→ TASK REQUIREMENTS: A single number is the expected answer: the count of lines in the records below that contain "Hisomu".

→ RECORDED INFORMATION:
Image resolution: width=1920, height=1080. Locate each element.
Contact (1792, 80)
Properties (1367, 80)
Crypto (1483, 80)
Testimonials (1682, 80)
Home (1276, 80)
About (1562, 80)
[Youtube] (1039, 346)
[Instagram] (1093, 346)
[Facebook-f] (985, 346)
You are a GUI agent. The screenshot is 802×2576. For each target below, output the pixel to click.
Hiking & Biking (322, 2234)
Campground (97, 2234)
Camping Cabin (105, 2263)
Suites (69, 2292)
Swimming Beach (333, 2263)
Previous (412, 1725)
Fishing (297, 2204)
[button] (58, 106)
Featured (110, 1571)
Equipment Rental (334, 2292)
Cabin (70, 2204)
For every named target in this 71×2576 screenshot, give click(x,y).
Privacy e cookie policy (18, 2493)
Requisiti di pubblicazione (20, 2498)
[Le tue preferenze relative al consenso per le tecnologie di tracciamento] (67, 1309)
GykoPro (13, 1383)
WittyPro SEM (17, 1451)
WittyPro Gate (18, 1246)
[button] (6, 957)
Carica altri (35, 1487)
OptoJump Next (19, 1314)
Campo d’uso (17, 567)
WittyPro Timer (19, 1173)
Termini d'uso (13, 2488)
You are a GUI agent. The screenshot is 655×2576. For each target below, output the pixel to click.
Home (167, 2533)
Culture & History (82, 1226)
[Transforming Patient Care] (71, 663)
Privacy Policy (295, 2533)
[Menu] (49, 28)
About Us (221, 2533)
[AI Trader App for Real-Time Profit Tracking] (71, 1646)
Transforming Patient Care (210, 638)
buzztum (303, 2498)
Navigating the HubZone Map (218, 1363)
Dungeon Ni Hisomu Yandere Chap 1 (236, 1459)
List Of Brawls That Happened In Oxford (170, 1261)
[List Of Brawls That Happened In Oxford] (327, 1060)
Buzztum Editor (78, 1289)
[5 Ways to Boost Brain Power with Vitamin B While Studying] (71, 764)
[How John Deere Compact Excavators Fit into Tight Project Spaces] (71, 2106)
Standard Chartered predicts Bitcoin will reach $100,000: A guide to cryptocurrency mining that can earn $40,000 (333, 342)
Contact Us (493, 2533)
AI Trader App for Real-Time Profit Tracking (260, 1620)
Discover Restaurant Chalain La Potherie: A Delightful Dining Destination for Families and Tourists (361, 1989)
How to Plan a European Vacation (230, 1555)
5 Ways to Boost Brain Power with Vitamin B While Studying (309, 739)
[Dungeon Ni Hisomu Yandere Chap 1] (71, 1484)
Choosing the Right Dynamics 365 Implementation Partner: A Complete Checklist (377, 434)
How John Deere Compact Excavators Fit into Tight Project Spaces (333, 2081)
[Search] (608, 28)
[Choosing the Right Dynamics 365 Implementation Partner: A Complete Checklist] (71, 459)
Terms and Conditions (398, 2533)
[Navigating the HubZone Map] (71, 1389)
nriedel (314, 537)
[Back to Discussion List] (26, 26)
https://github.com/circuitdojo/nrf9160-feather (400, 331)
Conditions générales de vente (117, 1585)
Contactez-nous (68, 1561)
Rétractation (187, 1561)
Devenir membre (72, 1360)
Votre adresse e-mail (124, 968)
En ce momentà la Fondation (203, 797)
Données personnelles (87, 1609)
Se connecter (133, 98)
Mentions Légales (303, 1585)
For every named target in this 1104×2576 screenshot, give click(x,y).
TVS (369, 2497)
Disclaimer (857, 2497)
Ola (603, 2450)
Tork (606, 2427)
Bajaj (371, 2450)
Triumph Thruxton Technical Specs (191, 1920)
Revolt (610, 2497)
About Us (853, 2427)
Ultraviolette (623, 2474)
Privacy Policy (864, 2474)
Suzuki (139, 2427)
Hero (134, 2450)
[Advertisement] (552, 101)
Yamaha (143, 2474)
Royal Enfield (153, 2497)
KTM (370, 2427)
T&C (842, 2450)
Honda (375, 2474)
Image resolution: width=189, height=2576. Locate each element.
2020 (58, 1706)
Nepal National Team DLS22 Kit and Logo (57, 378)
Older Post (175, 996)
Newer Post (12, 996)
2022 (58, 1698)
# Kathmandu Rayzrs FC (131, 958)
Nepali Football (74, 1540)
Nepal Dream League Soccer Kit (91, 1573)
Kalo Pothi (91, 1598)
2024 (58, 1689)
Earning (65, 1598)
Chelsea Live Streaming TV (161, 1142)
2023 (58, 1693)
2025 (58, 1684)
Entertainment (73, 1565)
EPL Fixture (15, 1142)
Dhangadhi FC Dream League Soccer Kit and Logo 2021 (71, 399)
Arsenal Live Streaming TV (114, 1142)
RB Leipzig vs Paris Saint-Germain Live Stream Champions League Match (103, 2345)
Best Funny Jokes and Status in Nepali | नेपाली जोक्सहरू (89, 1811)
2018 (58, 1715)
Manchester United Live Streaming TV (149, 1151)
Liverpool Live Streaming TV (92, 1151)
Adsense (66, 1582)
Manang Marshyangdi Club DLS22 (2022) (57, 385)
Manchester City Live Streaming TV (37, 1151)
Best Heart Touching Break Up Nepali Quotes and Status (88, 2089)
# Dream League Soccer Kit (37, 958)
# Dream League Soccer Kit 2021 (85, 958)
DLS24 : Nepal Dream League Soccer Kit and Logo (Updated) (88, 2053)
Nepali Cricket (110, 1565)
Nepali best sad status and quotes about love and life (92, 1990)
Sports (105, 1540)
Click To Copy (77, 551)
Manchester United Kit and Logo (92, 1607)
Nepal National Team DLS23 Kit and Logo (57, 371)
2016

→ FINISHED EXERCISE: 2